For each line of the data below, test for "logo". Report only the number of lines that pass.

_Excerpted data_
┌──
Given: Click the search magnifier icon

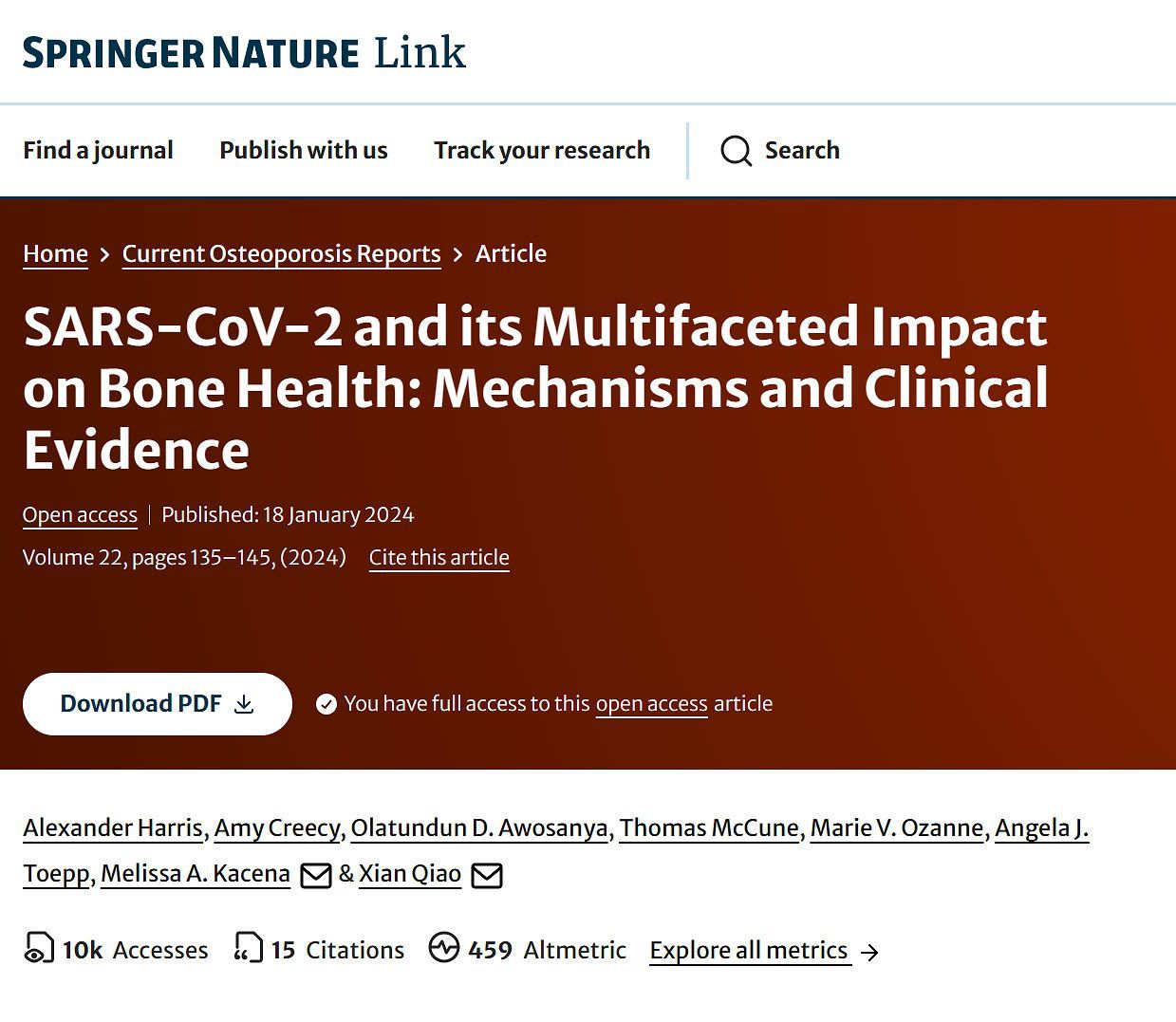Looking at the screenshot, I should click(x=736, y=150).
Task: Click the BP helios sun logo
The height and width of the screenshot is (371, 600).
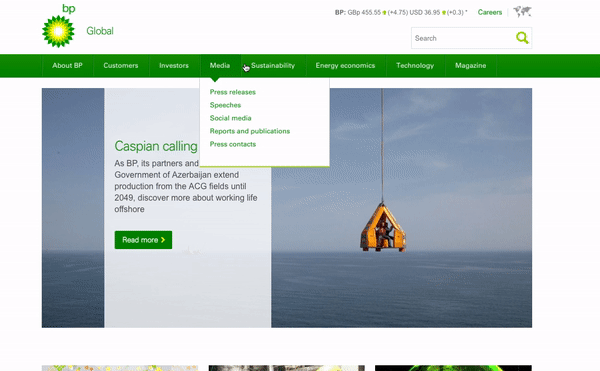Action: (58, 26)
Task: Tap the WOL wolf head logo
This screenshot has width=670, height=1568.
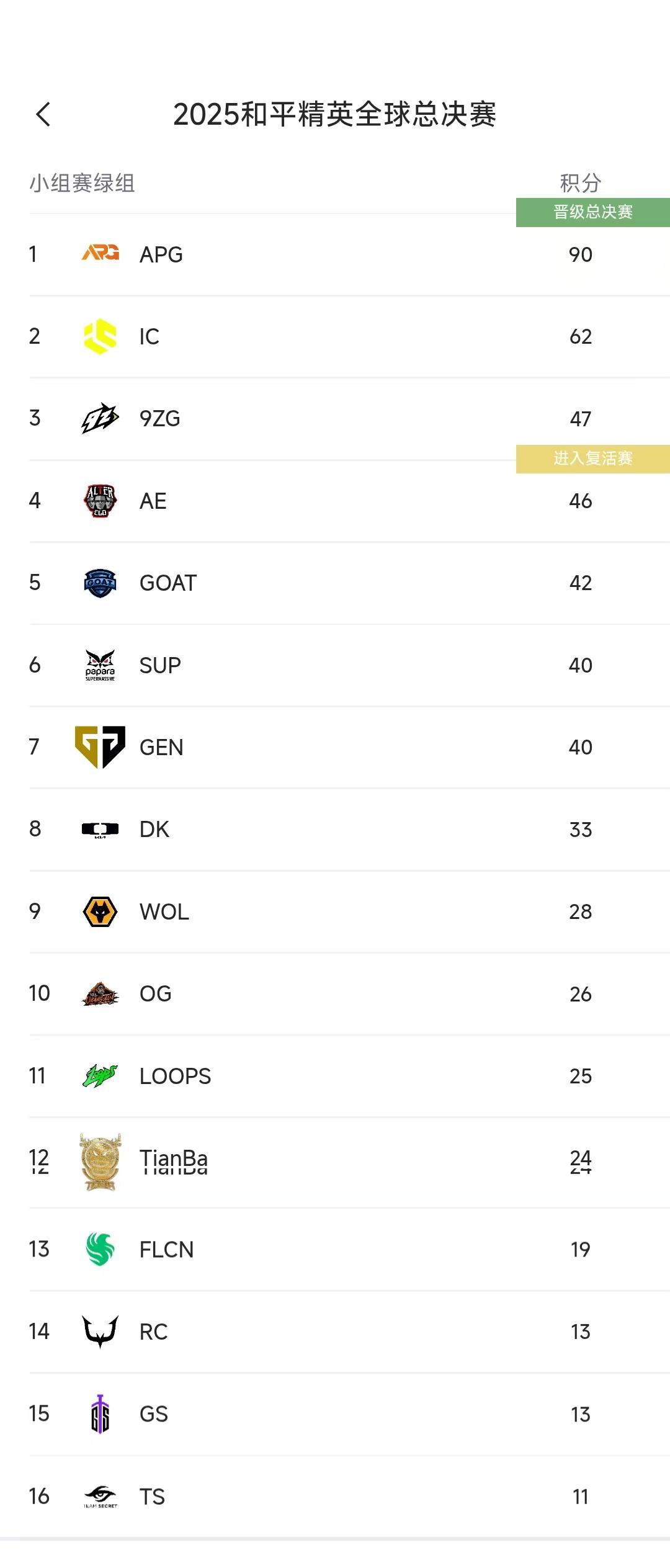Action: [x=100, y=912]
└──
┌──
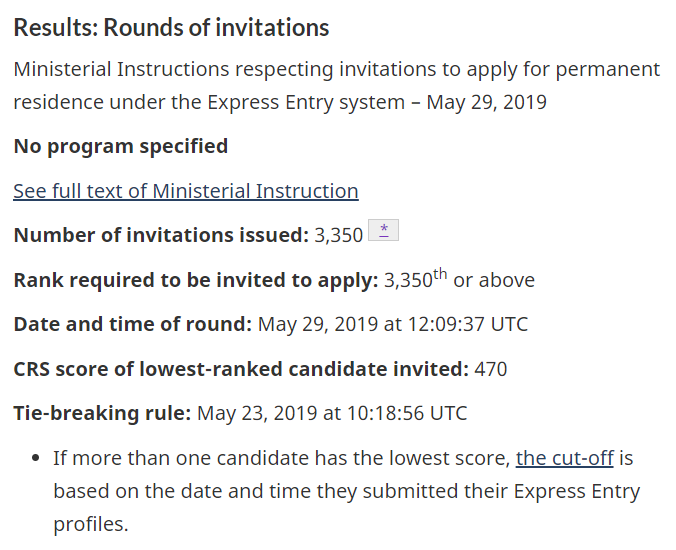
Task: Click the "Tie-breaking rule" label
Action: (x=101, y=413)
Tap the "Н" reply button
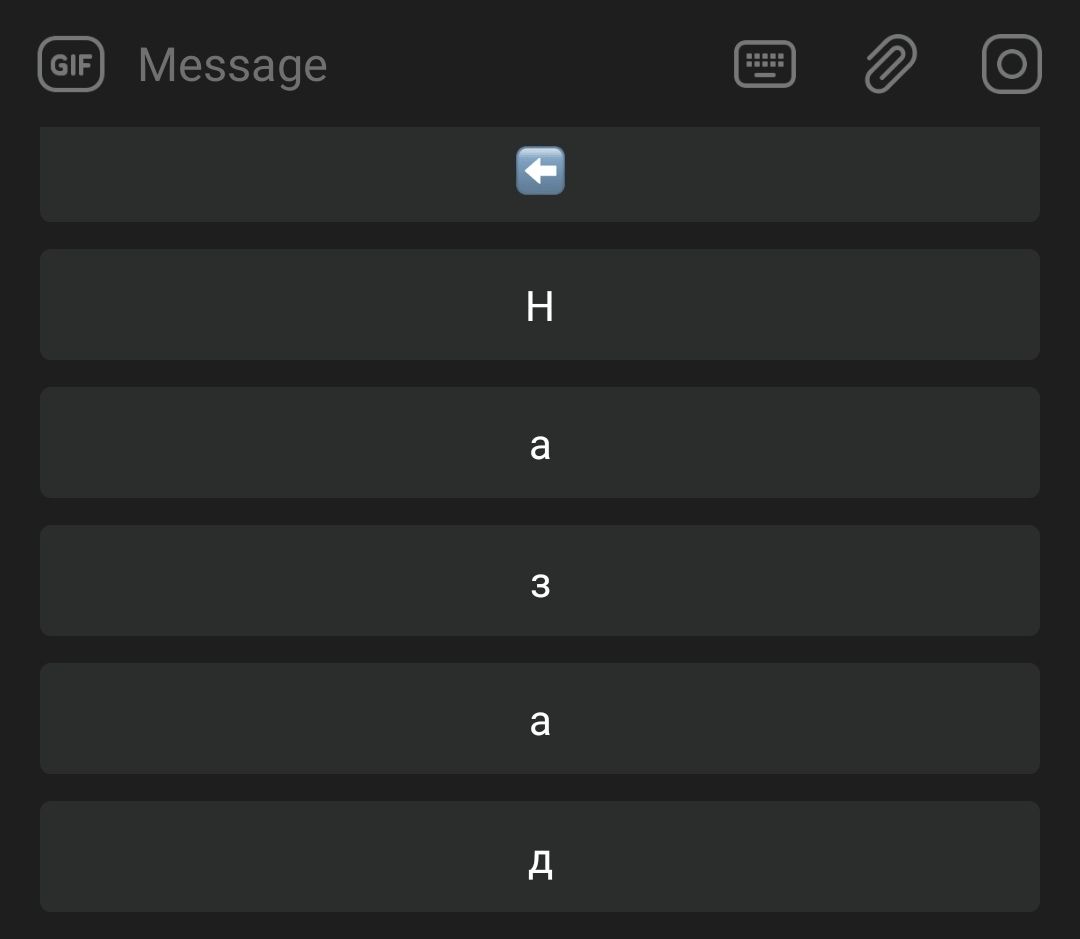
└──
┌──
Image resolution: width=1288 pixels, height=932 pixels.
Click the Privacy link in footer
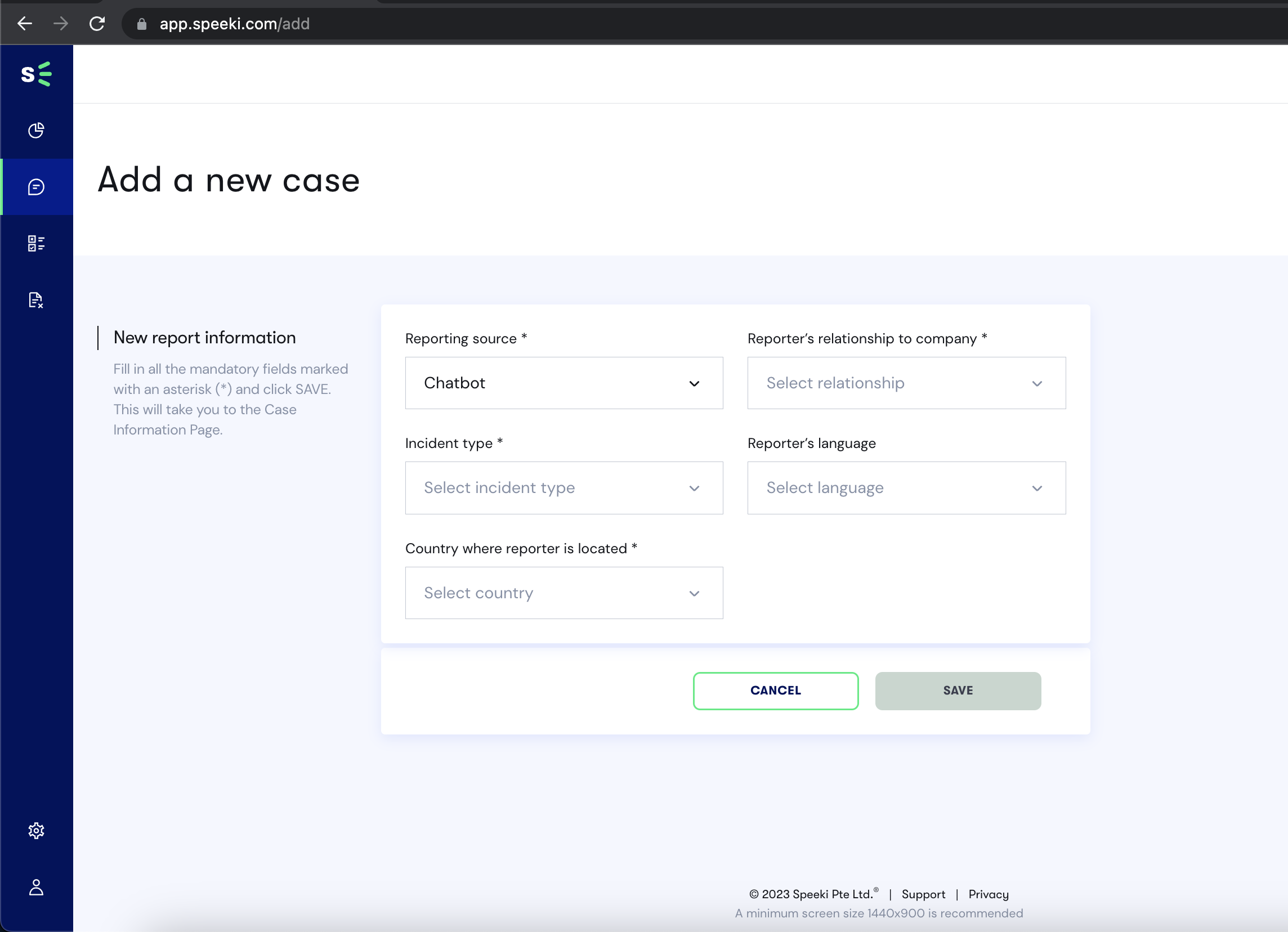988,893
└──
_Final answer_
2